Impression: Art Institute of Chicago
Art Institute of Chicago
(1917.524)
Number: 46
Date: 1859
Medium: etching and drypoint
Size: 77 x 204 mm
Signed: 'Whistler' at lower right
Inscribed: '1859.' at lower right
Set/Publication: 'Thames Set', 1871
No. of States: 5
Known impressions: 63
Catalogues: K.38; M.37; T.42; W.35
Impressions taken from this plate  (63)

KEYWORD

barge, cathedral, dome, riverscape, shipping, steamer, warehouse, wharf, worker.

TITLE

Several titles for this etching were authorised by Whistler, and there were numerous later variations, as follows:


'The Thames, from the Tunnel Pier' (1860, Royal Academy). 2
'Frederick Vink, Wharfinger' (1861, V&A). 3
'Thames Warehouses' (1862, International Exhibition). 4
'Thames Warehouses' (1871, Ellis & Green). 5
'Thames Warehouses' (1870s, Whistler). 6
'Thames Warehouses' (1874, Whistler). 7
'View of the Thames from Thames Tunnel Pier' (1874, James Anderson Rose (1819-1890)). 8
'View up the River' (1874, Ralph Thomas, Jr (1840-1876)). 9
'Ware houses on Thames' (1870s, Whistler). 10
'Thames Warehouses, from Thames Tunnel Pier' (1886, Frederick Wedmore (1844-1921)). 11
'Fred. Vinck & Co.' (1897, Christie's). 12


The title 'Thames Warehouses', as published in the 'Thames Set' in 1871, is preferred.

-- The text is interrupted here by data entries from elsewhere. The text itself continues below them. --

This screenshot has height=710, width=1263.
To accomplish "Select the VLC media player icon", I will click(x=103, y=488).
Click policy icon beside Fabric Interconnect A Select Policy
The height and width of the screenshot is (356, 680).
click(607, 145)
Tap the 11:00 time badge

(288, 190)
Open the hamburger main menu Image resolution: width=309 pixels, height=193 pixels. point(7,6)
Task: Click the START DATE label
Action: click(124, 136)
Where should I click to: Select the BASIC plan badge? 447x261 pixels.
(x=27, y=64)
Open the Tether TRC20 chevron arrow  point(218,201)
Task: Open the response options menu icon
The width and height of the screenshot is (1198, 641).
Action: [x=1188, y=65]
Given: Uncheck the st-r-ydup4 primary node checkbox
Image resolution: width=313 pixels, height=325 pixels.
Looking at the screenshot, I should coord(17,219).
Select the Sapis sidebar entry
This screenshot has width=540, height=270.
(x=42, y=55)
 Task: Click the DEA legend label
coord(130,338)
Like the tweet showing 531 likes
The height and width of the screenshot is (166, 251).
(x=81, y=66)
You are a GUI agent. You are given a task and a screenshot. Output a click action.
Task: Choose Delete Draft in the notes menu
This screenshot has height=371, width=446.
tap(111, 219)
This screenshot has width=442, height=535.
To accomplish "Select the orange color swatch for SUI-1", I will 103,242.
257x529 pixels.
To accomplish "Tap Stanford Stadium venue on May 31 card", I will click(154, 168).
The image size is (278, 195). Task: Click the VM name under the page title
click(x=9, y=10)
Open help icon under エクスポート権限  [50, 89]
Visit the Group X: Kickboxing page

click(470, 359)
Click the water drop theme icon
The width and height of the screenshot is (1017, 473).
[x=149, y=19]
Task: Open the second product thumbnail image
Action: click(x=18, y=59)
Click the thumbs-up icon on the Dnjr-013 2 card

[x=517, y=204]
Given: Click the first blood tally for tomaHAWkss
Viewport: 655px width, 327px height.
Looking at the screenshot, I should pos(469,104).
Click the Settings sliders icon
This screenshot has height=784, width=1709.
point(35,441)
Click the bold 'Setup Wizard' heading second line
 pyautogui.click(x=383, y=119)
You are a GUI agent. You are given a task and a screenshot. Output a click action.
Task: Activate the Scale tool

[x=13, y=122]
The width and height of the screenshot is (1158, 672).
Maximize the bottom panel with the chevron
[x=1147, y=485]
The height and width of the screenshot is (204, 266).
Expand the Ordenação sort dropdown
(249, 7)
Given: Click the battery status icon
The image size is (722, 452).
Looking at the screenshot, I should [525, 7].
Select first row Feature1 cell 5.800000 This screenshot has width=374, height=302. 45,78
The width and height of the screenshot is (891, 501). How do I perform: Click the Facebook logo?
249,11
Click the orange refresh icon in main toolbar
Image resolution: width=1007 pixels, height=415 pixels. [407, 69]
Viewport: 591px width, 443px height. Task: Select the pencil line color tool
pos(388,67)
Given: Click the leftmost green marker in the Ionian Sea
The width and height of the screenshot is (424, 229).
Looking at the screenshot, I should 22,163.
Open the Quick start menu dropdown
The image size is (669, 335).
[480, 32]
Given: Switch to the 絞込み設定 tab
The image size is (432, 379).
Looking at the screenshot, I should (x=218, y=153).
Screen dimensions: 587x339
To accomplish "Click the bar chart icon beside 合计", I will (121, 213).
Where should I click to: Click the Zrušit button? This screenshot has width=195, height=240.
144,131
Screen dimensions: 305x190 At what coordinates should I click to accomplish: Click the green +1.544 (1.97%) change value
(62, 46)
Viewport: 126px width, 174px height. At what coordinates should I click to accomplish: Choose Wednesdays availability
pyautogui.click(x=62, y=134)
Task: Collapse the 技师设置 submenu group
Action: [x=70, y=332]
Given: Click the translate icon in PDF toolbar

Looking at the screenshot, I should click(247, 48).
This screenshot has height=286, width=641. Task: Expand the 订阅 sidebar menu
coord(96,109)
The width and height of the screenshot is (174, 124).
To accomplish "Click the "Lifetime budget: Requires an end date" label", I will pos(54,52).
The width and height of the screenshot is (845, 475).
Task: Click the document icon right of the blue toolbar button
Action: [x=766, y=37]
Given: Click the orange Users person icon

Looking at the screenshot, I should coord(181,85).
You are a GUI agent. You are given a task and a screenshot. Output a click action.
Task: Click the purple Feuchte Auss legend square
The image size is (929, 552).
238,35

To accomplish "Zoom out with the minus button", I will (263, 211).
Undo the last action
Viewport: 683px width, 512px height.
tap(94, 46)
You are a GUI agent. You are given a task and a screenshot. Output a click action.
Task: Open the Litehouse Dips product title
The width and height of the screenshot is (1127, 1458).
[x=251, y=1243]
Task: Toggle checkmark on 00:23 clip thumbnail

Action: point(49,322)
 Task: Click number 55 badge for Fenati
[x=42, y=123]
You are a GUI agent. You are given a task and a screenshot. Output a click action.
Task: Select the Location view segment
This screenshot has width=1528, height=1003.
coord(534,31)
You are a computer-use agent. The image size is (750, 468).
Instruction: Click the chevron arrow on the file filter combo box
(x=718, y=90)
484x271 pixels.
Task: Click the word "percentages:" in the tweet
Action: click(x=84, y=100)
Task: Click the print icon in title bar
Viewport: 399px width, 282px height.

In Whistler's one-man exhibition in 1874, there were two related etchings, one called 'Thames Tunnel Pier' (which is The Pool 049) and this one, 'Thames Warehouses' (cat. nos. 16, 20). There can be an element of confusion in the titles of etchings drawn at the same site. Tunnel Pier was in Wapping, giving a good view of the Pool of London, and was the viewpoint used by Whistler for The Pool as well as Thames Warehouses. It may be that Whistler himself spotted the possible confusion and eliminated all mention of Tunnel Pier.

The title 'Frederick Vink, Wharfinger', recorded in 1861, may have been suggested by Francis Seymour Haden, Sr (1818-1910), and was based on the sign on the nearest building at left. In 1897, Christie's used a similar title, 'Fred. Vinck & Co.' Although this does distinguish the etching from others, it is only one of several signboards, and cannot be said to describe the subject fully.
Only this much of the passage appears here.